College President Jacqueline Liebergott announced today the reinstatement of Professor Roger House, who brought a complaint against Emerson with the Massachusetts Commission Against Discrimination last year after he and another black professor, Pierre Desir, alleged they were denied tenure because of their race.
House, an assistant professor of history in the journalism department, will return to teaching this fall without tenure and will be up for the promotion again in 2011 after he and the college agreed to compromise, Liebergott said in an e-mail sent to faculty and staff this morning.
The deal of returning to Emerson without tenure was presented to both he and Desir on the condition they drop their MCAD cases, Desir said in a telephone interview. However, they agreed to negotiate separately and Desir will not be reinstated.
Desir said he wanted the deal to include immediate promotion and tenure while House was willing to reapply in two years. Desir's suit remains under the Commission's investigation. House could not be reached for comment today and it is unknown whether he agreed to drop his case.
"I deserve tenure now. I deserved it when I applied for it," Desir said. "I'm not disappointed at all. Roger did what he felt was right and I agree it was for him. This was a strategy [by the college] as well but I don't think it takes the wind out of my case. I was not willing to drop my case for anything less than giving me tenure."
Liebergott declined to comment further in an e-mail to The Beacon today.
"As far as Roger is concerned I have said all there is to say," Liebergott wrote. "The College is satisfied with the outcome and we are looking forward to the future."
House and film professor Desir were the only two black professors up for tenure in 2008 out of five candidates and were the only two denied. They both filed complaints against the college alleging their denial was based on their race.
At the end of last school year, the Faculty Assembly voted to convene an outside evaluators panel to investigate the college's tenure and promotion practices in regards to diversity.
The college then elected to follow the assembly's recommendation by creating the three-member panel, which was announced to faculty and staff in August.

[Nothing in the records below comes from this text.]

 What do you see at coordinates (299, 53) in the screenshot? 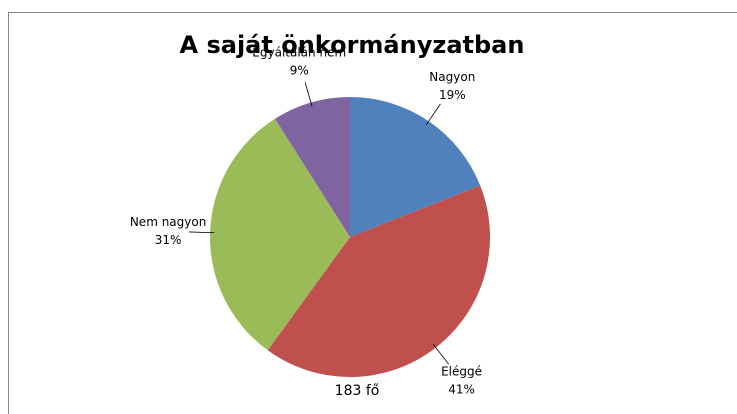
I see `slice-label: Egyáltalán nem` at bounding box center [299, 53].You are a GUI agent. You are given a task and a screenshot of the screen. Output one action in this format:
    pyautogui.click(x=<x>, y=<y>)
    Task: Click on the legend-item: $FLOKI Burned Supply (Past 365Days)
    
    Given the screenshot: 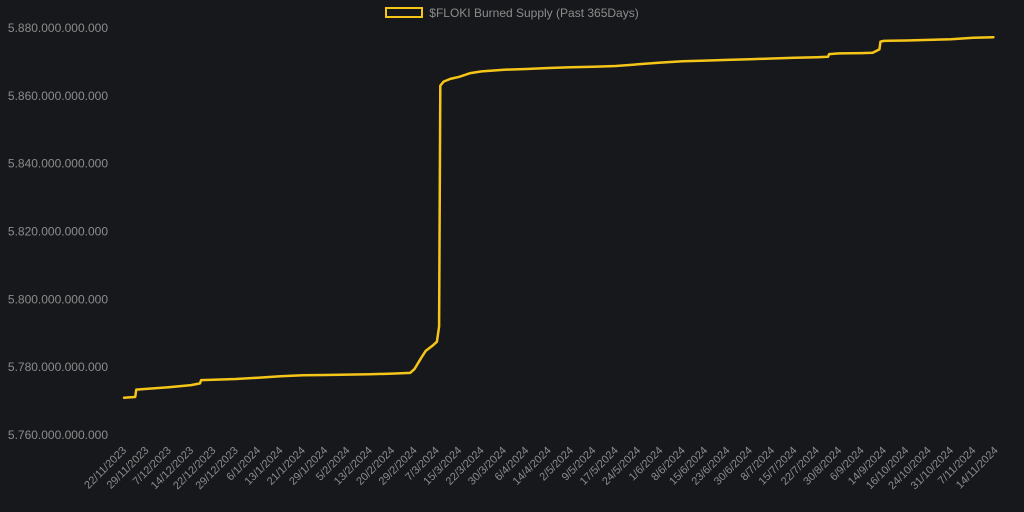 What is the action you would take?
    pyautogui.click(x=512, y=12)
    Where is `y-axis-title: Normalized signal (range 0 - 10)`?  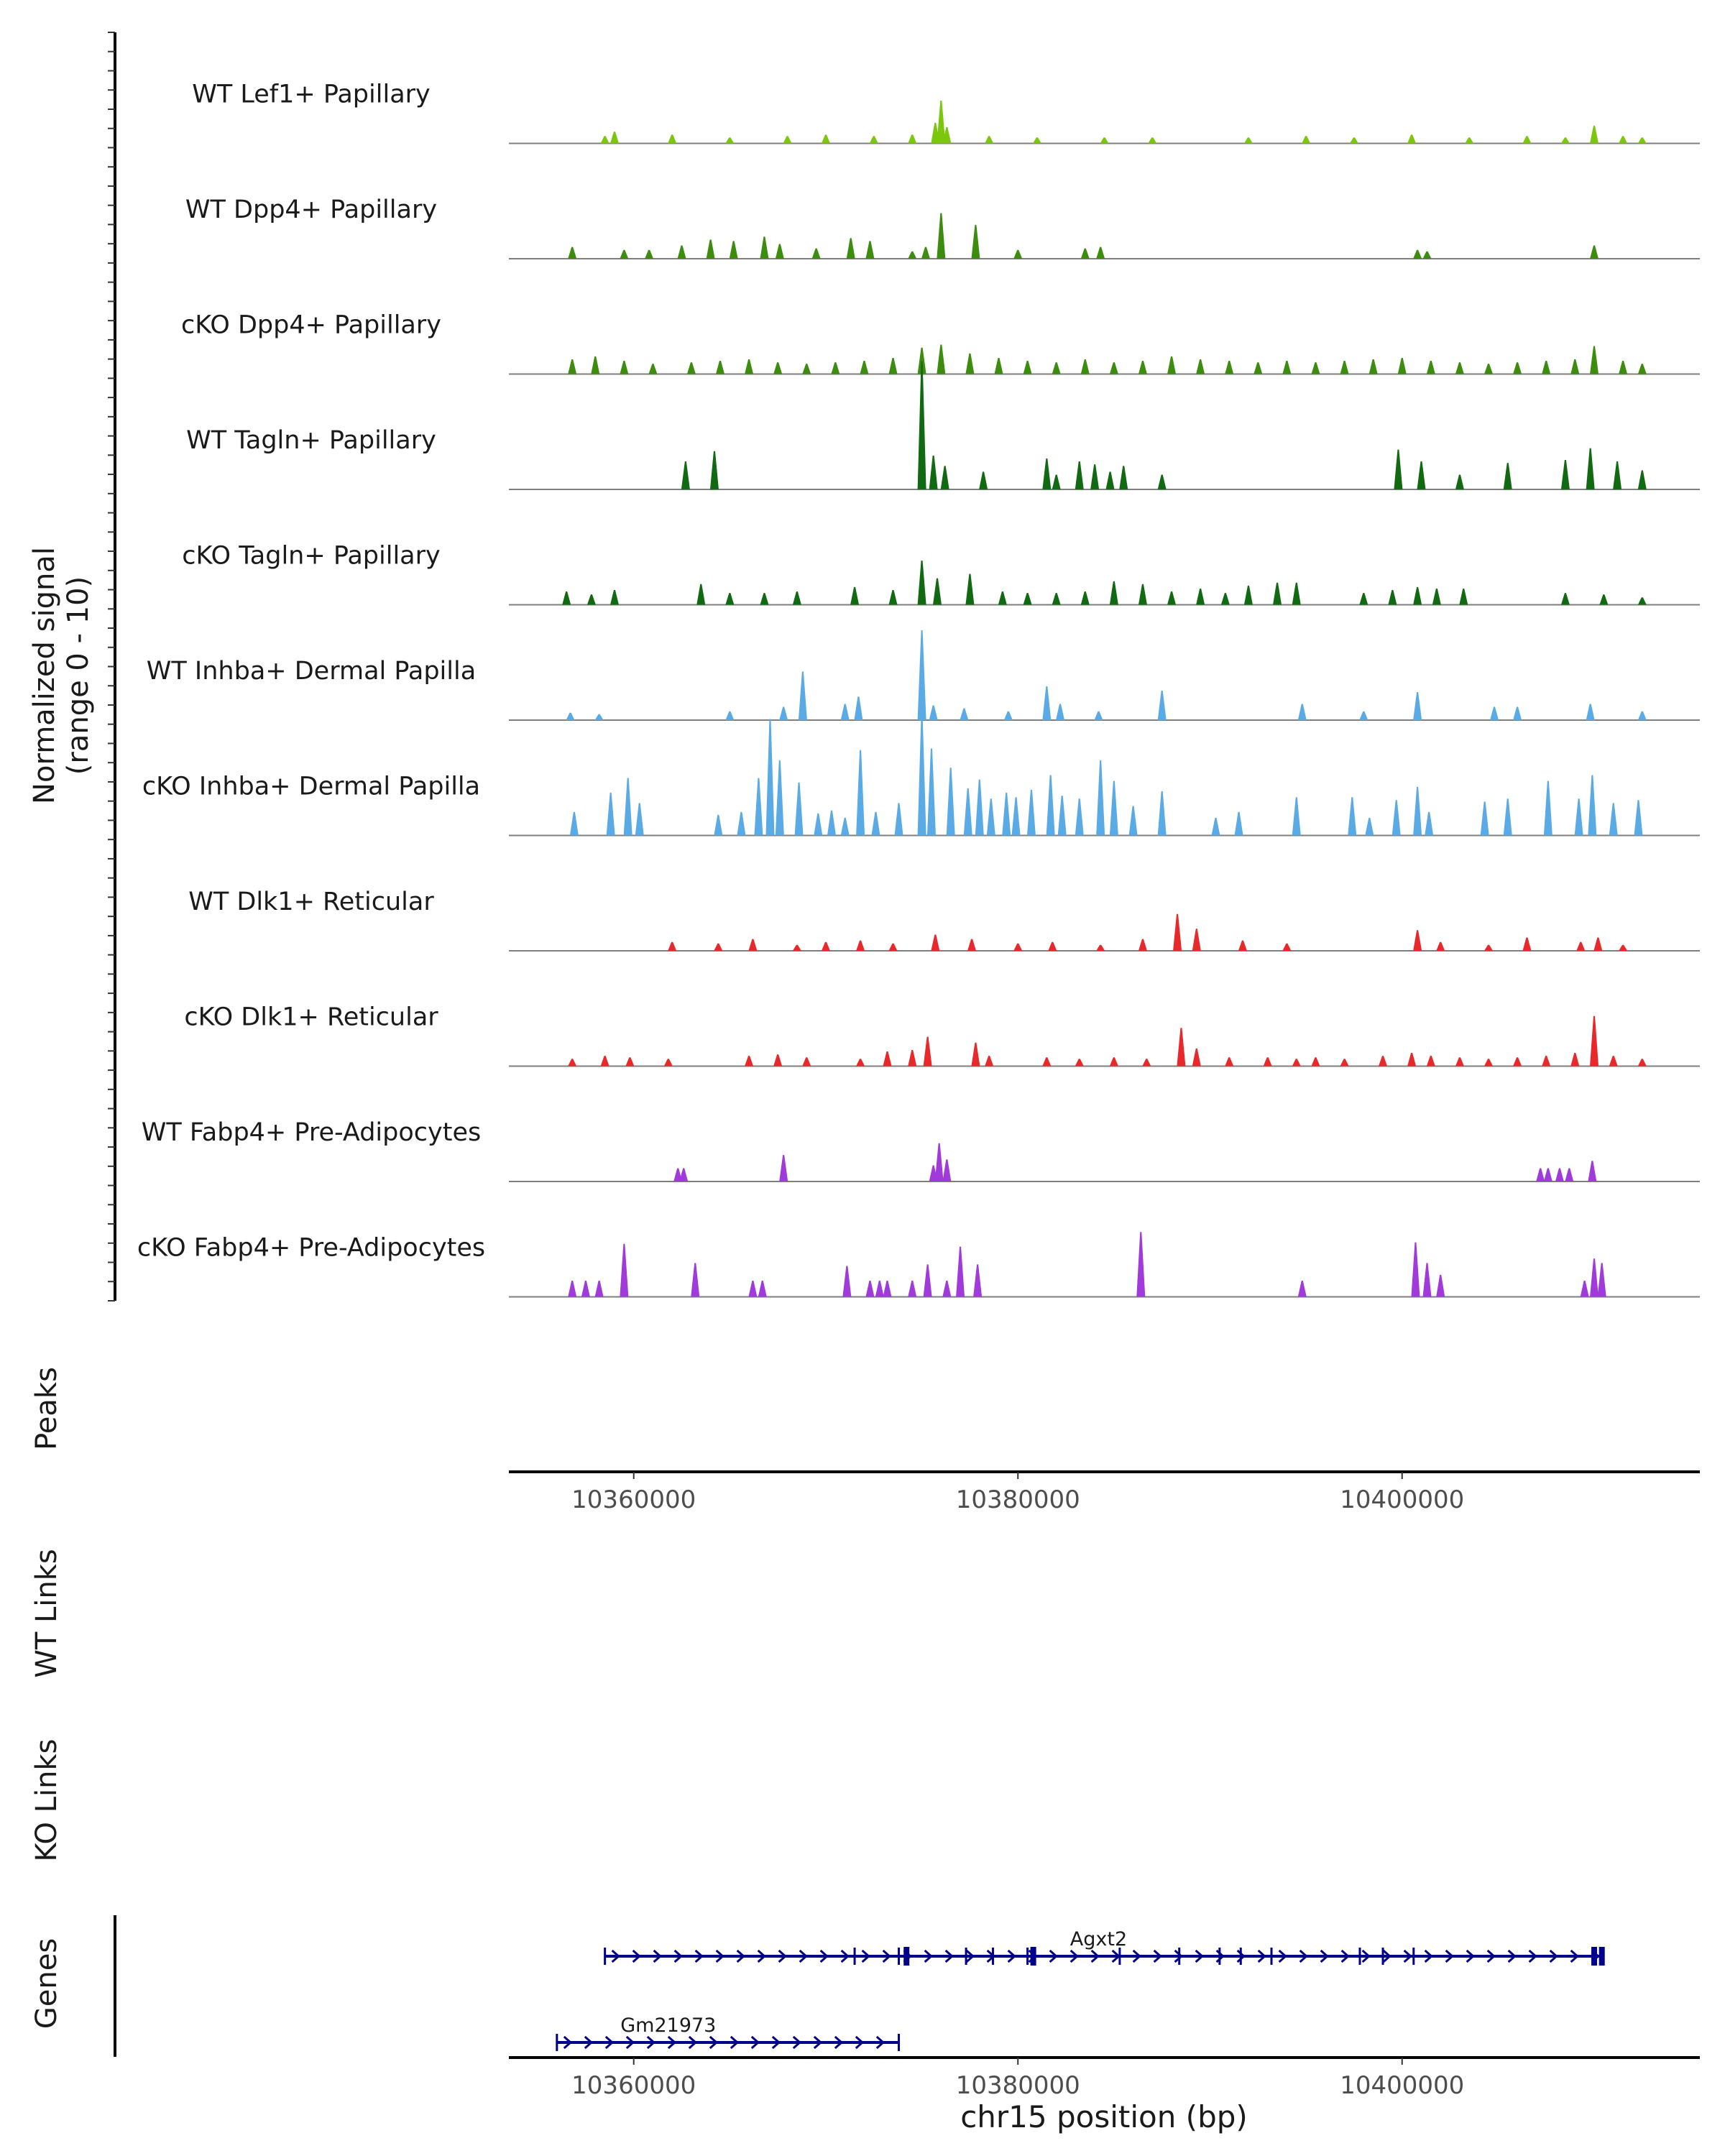 y-axis-title: Normalized signal (range 0 - 10) is located at coordinates (62, 676).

The outside evaluators are expected to return their findings in January 2010.
Emerson currently has three tenured black professors out of more than 68 tenured faculty members, according to the Office of Academic Affairs. Two of those three professors filed lawsuits, the first in the 1970s and the second in the 1990s, to receive their tenure.
In its 129-year history the college has never promoted a tenured black male faculty member, though tenure is usually accompanied by a promotion from assistant to associate professor.